Apesar de o país ter legalizado as uniões civis entre pessoas do mesmo sexo em 2016, altura em que um Governo de centro-esquerda liderava Itália, não foram atribuídos aos casais homossexuais plenos direitos de adoção, por se temer que tal impulsionasse o recurso a barrigas de aluguer, que continuam a ser ilegais.
Na ausência de uma legislação clara sobre o assunto, alguns tribunais permitiram, depois de uma análise caso a caso, que casais homossexuais adotassem crianças. Neste sentido, os autarcas de algumas cidades, onde se inclui Pádua, deram o aval a nascimentos de bebés fruto de uniões entre pessoas do mesmo sexo.
Agora, a promotora de Pádua, Valeria Sanzari, abriu um processo judicial, alegando que as 33 certidões de nascimento assinadas pelo autarca Sergio Giordani desde 2017 teriam de ser alteradas, devendo o nome da mãe não biológica ser retirado.
Riscos para as crianças
Os bebés em causa foram reconhecidos como filhos de duas mães após serem concebidos no estrangeiro através do recurso à fertilização assistida.
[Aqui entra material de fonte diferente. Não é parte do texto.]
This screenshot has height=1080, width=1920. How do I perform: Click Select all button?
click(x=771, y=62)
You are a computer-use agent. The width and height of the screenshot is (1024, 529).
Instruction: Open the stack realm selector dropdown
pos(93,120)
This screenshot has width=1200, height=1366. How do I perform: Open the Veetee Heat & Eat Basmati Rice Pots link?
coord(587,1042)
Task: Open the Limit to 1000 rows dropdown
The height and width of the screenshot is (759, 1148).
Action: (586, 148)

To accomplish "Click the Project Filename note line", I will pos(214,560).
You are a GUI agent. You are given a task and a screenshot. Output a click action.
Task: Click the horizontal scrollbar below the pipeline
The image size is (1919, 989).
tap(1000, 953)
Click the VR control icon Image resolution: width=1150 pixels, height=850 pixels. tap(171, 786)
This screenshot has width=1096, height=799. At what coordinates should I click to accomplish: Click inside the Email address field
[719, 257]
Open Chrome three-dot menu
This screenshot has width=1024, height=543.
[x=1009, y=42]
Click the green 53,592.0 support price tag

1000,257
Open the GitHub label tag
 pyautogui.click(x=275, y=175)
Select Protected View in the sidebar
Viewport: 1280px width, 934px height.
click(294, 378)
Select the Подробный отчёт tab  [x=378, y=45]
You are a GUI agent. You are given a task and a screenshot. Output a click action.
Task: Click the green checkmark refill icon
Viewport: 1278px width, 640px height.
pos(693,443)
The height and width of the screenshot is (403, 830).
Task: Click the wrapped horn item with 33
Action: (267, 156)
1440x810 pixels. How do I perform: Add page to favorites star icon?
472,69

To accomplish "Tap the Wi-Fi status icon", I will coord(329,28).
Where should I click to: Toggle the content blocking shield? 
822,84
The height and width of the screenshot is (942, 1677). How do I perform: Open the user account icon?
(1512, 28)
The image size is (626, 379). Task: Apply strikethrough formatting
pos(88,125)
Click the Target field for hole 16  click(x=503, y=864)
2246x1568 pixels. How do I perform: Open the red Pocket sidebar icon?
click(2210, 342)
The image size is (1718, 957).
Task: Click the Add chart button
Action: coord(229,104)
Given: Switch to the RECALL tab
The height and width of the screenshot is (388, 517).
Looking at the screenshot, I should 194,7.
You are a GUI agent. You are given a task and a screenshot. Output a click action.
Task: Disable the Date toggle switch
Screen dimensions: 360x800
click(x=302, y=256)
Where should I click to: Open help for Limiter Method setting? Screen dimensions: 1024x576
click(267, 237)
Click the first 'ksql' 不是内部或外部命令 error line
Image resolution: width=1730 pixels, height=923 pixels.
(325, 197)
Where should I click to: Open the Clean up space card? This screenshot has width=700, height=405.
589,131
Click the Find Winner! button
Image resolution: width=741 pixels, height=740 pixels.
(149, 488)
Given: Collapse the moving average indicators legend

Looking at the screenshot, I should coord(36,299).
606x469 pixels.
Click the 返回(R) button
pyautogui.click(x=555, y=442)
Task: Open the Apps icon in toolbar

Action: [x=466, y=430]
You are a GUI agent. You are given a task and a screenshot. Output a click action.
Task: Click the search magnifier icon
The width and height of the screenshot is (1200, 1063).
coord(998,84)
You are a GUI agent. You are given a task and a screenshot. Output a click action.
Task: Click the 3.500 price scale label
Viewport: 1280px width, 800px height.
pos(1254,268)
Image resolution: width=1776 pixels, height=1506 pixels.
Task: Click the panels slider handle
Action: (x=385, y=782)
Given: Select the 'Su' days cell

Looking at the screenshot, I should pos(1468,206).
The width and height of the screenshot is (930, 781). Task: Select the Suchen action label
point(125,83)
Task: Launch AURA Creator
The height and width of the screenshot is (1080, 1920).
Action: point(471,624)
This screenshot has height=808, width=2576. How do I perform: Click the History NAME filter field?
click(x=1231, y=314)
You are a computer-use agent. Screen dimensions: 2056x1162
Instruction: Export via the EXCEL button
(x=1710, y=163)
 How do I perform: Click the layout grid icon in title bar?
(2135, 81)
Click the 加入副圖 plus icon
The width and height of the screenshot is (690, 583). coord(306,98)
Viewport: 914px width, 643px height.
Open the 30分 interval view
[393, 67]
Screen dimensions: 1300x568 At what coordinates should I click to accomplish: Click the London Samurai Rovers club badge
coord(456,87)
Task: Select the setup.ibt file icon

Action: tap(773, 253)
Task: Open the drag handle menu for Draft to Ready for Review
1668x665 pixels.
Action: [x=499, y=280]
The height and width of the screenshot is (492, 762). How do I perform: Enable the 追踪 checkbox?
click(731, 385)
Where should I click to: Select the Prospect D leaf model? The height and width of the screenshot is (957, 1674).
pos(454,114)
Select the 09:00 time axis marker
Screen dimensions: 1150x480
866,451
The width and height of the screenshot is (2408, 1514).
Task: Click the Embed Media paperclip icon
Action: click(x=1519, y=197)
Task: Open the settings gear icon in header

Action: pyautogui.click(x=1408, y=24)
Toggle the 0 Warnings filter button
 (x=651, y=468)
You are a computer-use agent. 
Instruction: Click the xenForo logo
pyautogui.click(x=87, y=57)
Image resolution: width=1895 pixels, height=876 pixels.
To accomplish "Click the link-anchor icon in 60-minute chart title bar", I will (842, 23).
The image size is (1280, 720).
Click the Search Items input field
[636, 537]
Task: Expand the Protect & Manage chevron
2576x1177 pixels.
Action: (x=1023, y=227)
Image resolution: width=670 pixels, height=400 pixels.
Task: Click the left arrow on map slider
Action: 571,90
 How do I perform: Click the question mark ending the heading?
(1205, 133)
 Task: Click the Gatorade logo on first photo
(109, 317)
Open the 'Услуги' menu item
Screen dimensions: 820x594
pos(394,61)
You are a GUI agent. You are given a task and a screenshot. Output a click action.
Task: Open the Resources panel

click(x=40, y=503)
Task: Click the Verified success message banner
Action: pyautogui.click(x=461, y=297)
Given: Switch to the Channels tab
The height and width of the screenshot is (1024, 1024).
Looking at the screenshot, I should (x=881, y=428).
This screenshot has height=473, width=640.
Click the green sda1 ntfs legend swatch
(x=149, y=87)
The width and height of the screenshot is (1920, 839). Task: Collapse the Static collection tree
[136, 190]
Contudo, em Itália, ao contrário de outros estados europeus, o acesso a esta técnica só é permitido a casais heterossexuais casados ou em união de facto.
Caso a decisão avance, a progenitora cujo nome for eliminado da certidão deixará de poder fazer tarefas tão básicas como ir buscar os filhos à escola sem uma autorização por escrito da companheira e, se a mãe legalmente reconhecida morrer, as crianças correm o risco de ser retiradas da casa da família e colocadas sob a Tutela do Estado.
"Em Itália, o casamento é apenas entre um homem e uma mulher e, portanto, apenas o pai biológico é o pai cujo sobrenome pode ser registado", disse Luca Ciriani, ministro das Relações Parlamentares, à rádio RTL, na terça-feira.
Em resposta à notificação do Ministério Público, a presidente da associação italiana Famiglie Arcobaleno (Famílias Arco-Íris), Alessia Crocini, denunciou que o pedido se trata de um "ato vergonhoso e indigno para um país cívico", cita o "El País".
"Pura hipocrisia de um Governo que desde que chegou agiu sistematicamente para anular os direitos das nossas crianças", assinalou a dirigente que fala numa “fúria ideológica sem precedentes”.
A luta deverá chegar à barra dos tribunais em novembro.
Lei em discussão
Em março deste ano, o Governo de Giorgia Meloni - que não se pronunciou sobre este caso em específico - já tinha proibido a autarquia de Milão de registar os filhos de casais homossexuais, o que impulsionou uma manifestação com centenas de participantes.
A Câmara dos Deputados de Itália está, atualmente, a debater uma proposta de lei que pretende tornar crime, punível com até dois anos de prisão, o recurso a barrigas de aluguer por parte de casais homossexuais, mesmo que o processo decorra em países onde o método é legal, como é o caso dos Estados Unidos ou Canadá.
Meloni, uma inimiga autodeclarada do que chama de "ideologia de género" e do "lobby LGBT", tem enfrentando, nos últimos meses, um crescente escrutínio externo devido à agenda altamente conservadora do Executivo que encabeça.